Decentralized finance (“DeFi”) is used to describe financial applications built on top of public blockchains like Ethereum. These applications can be built and deployed by anyone without permission, and those who use them reap the benefit of the blockchain’s security and privacy guarantees. DeFi applications are unmanned and unstoppable. An application whose code promises to return one token in exchange for another will do exactly that forever, without failure, without theft and, perhaps most importantly, without people in the middle.
DeFi: a collection of smart contracts
A single DeFi application consists of one or more publicly available (and auditable) smart contracts. Take the automated Ethereum exchange protocol, Uniswap.io as an example. The contract’s interface can be found here with contract functions specified in the code that describe the movement of tokens as transactions are received.
These smart contracts are also extendable, which becomes particularly valuable in the DeFi ecosystem where a developer could – for instance – tie an identity protocol to an exchange protocol, or a lending protocol to a KYC/AML protocol. As the ecosystem develops, we can expect greater interoperability between these applications, leading to entirely new financial tools and business models.
How is decentralized finance different from traditional finance?
Building a financial application on Ethereum is radically less complex than building one on our traditional financial infrastructure. In traditional finance, the barriers to entry are simply too high for most small businesses to entertain. Getting the green light from a government regulator can cost hundreds of thousands of dollars per year and the operational costs associated with managing millions of dollars of retail or corporate funds can prove prohibitive.
In the case of Ethereum, this operational work is carried out by the blockchain itself at no cost to the business built atop of it. Conveniently, this operational work also removes the possibility of fraud.

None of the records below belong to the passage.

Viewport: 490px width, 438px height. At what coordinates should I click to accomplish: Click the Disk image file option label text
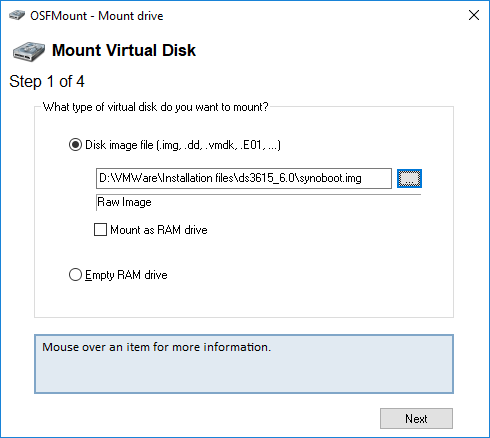(183, 145)
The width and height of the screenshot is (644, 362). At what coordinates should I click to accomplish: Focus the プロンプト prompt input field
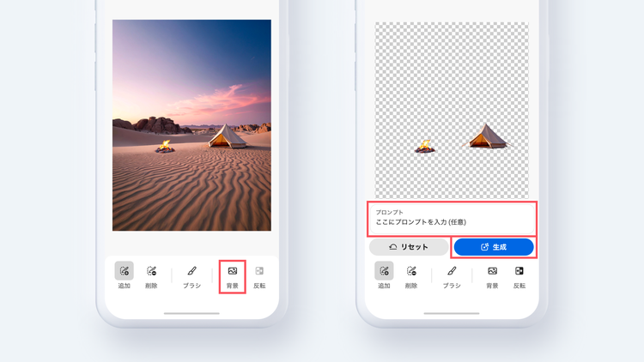click(452, 219)
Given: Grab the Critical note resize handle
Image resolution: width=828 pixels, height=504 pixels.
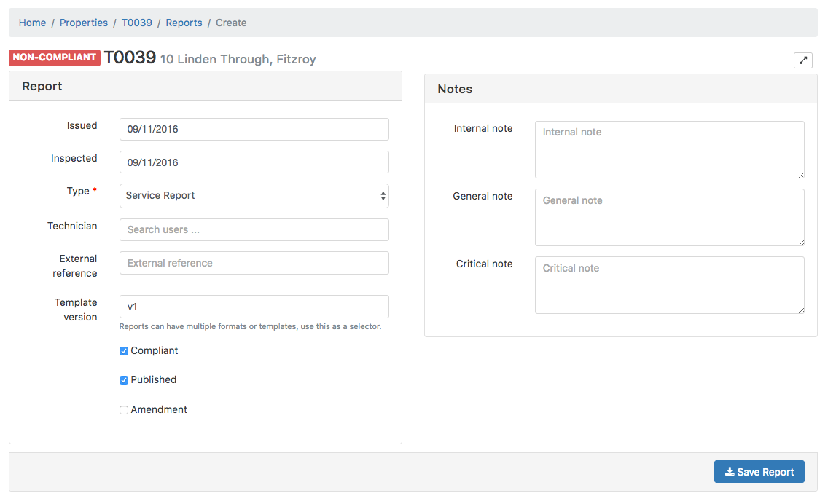Looking at the screenshot, I should point(801,310).
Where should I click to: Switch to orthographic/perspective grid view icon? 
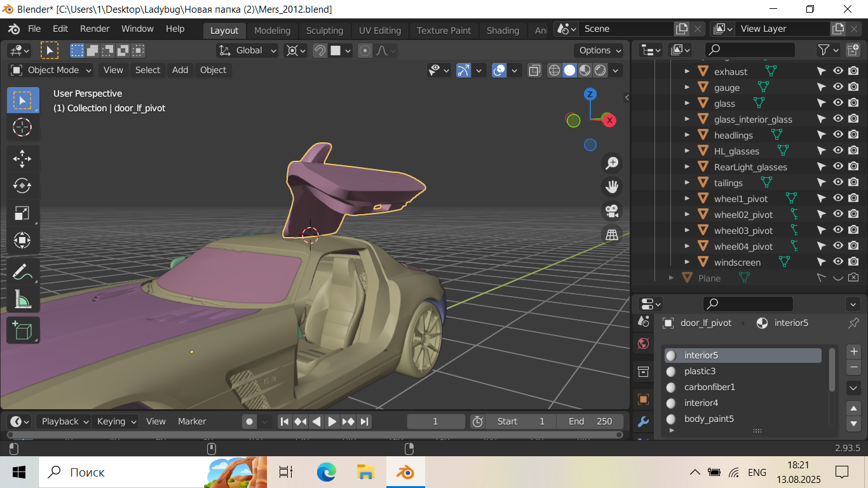612,234
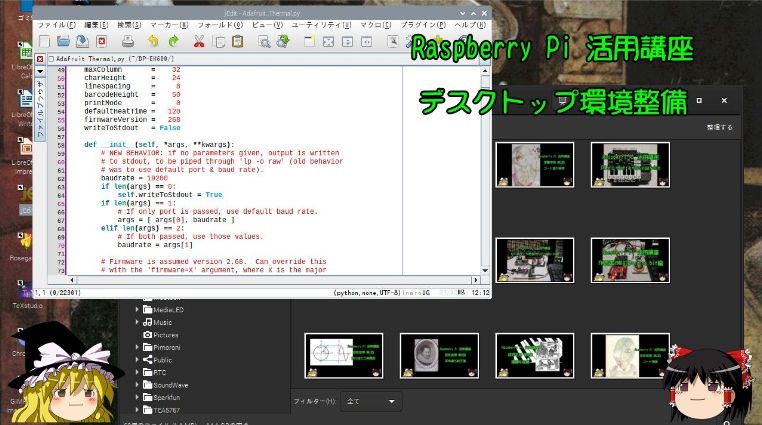The image size is (762, 425).
Task: Click the Find magnifier icon in toolbar
Action: 264,42
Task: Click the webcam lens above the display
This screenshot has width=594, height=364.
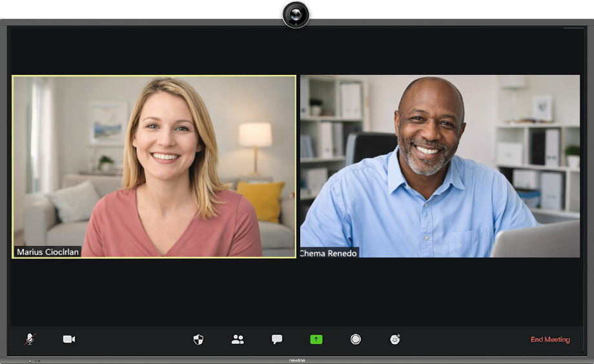Action: (x=296, y=14)
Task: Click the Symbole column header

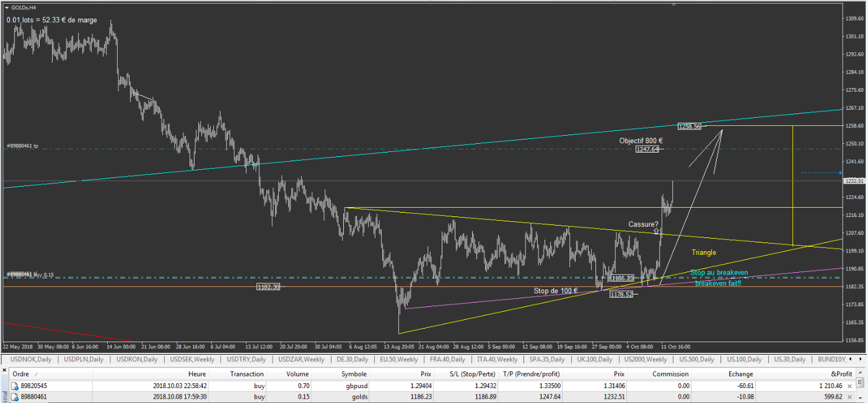Action: coord(354,374)
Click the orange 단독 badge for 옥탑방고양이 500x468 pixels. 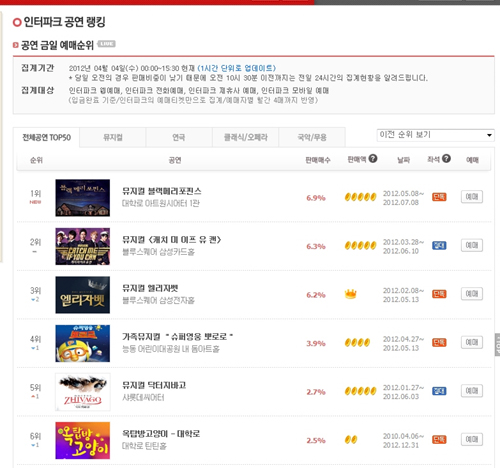(x=439, y=439)
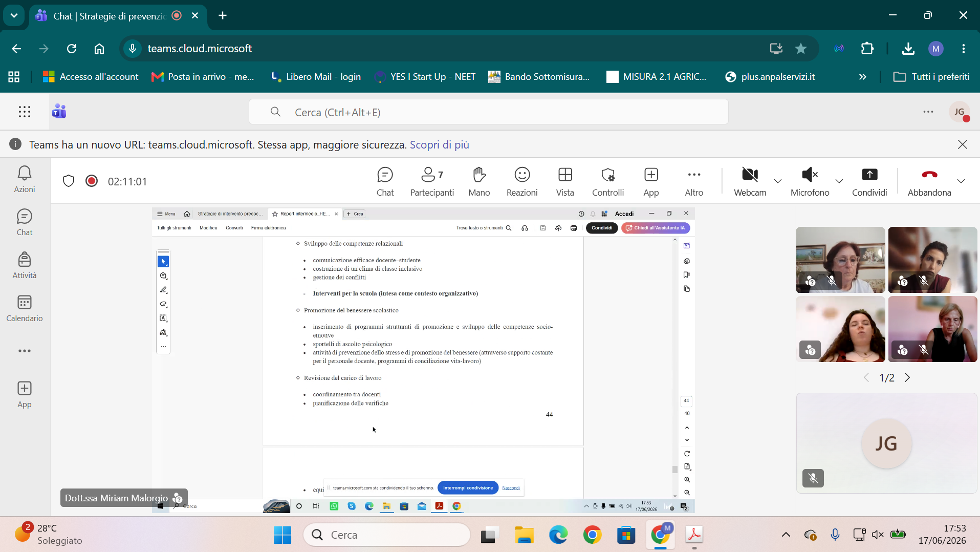Raise hand with the Mano button

point(479,181)
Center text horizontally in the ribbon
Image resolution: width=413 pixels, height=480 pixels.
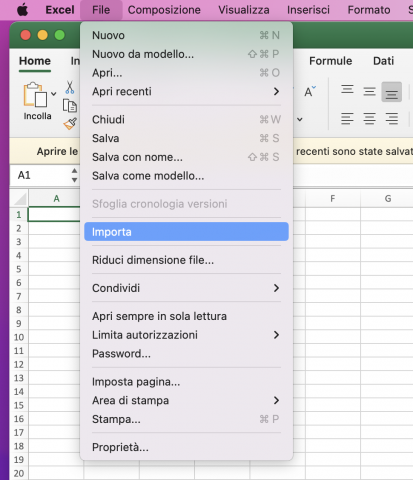369,119
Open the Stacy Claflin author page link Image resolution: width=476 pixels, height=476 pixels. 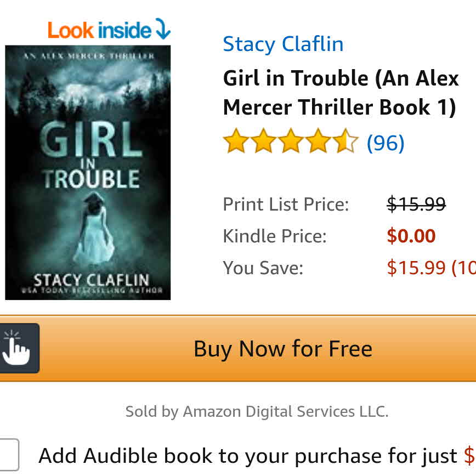coord(283,44)
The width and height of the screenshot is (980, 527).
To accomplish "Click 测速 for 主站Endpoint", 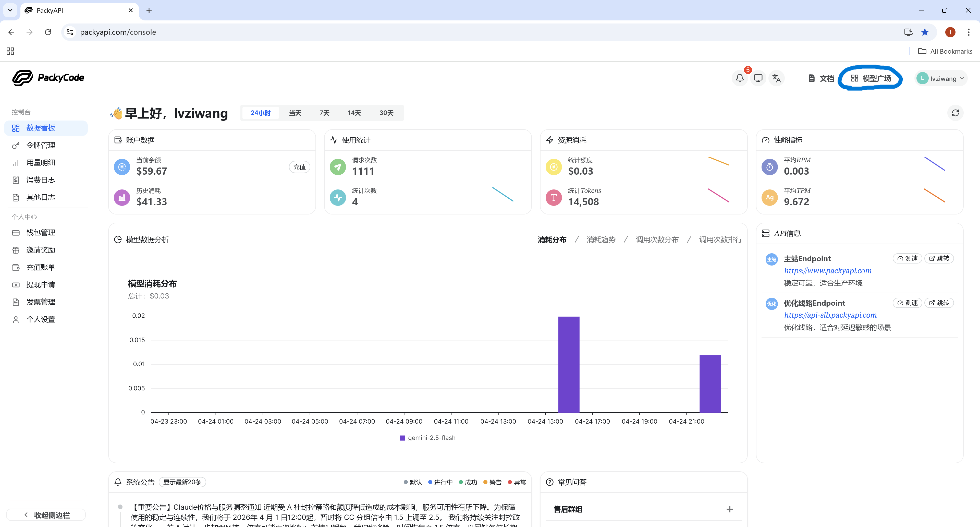I will pos(907,258).
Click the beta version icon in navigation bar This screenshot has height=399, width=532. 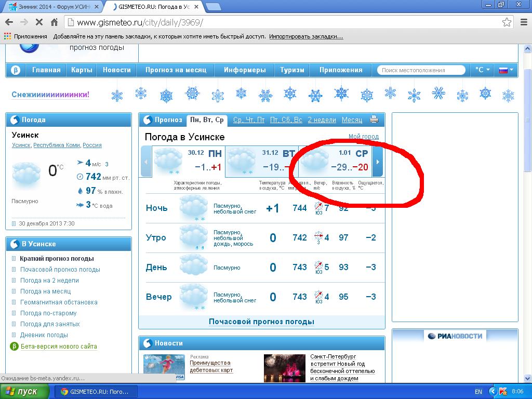tap(16, 70)
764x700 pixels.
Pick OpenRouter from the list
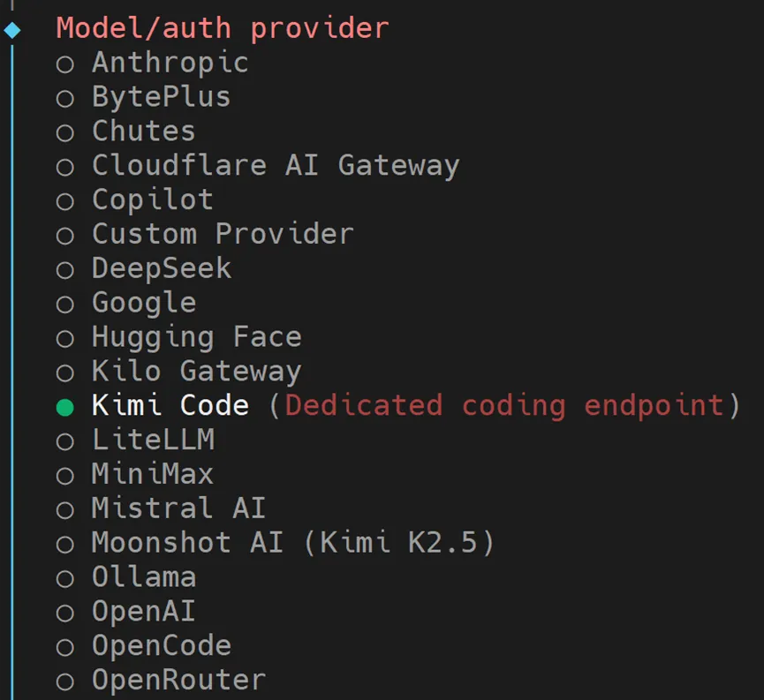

And without any person or entity taking custody of funds, the traditional regulator’s role is all but removed. While decentralized finance achieves the same operational outcomes as its traditional counterpart, the infrastructure that powers it could not be more different. The DeFi movement is “open sourcing” the financial world whilst improving security and reliability for those who operate within it.
Can we trust DeFi?
For all the benefits of decentralized finance, there are still very real threats to those who choose to use it. While DeFi is “trustless” in a human sense (i.e. no one can steal or cheat), it is not trustless in a functional sense (i.e. a developer could – knowingly or unknowingly – specify malicious code). In place of traditional regulators, we now have a nascent industry of smart contract auditors as well as best practice documentation and frameworks for smart contract development.
Yet there is still a long way to go until DeFi can be fully trusted. Last year, a specification bug in the Parity multi-signature wallet led to a massive $280M becoming frozen for eternity. For those unfamiliar, Parity was founded by Gavin Wood (co-founder of Ethereum) and its software is used in a significant portion of the Ethereum nodes that are online today. Parity have contributed an enormous amount to the Ethereum ecosystem, but what this bug showed was that – at this early stage – users simply cannot trust even the most accomplished Ethereum developers.
As Ethereum expands and DeFi apps become more complex, the risk of introducing a bug will only become greater. To counter this, a number of developments are currently underway:
Vyper is a “pythonic” smart-contract based programming language that intends to replace the incumbent Solidity language. While it is possible to write sophisticated smart contracts using Solidity, its syntax, scope and modifiers can be used in a way that obfuscates malicious functions. Vyper intends to improve the “auditability” and readability of Ethereum smart contracts.
Trusted, Open-Source Frameworks
Frameworks like OpenZeppelin provide community-reviewed code that is modular and simple. Simplicity combined with repeated use and “battle-testing” goes a long way to ensuring that code is safe to use.
When a problem does arise, there is a huge community push to find and learn from the mistake. An early example of this was with the reentrancy bug that was first found in The DAO’s smart contract back in 2016. The code – at the time – looked fairly innocuous, however, following its discovery the bug has become thoroughly reviewed and documented leading to its simple detection in a security audit.
What DeFi apps are available today?
A curated listed of all DeFi applications can be found here (note the dominance of Ethereum-based DeFi Apps). It is possible to interact with these applications today, with 2,212,553 ETH being locked as collateral in MakerDAO’s DAI stablecoin alone. The number of DeFi applications is small and its growth is staggered. Unlike most cryptocurrency projects, the vast majority of decentralized finance does not require a new token or ICO and as such there is little room for hype. However, with Ethereum taking such a strong role in supporting the DeFi ecosystem, the impact that a growth in DeFi has on the price of ETH is likely to be understated at this time.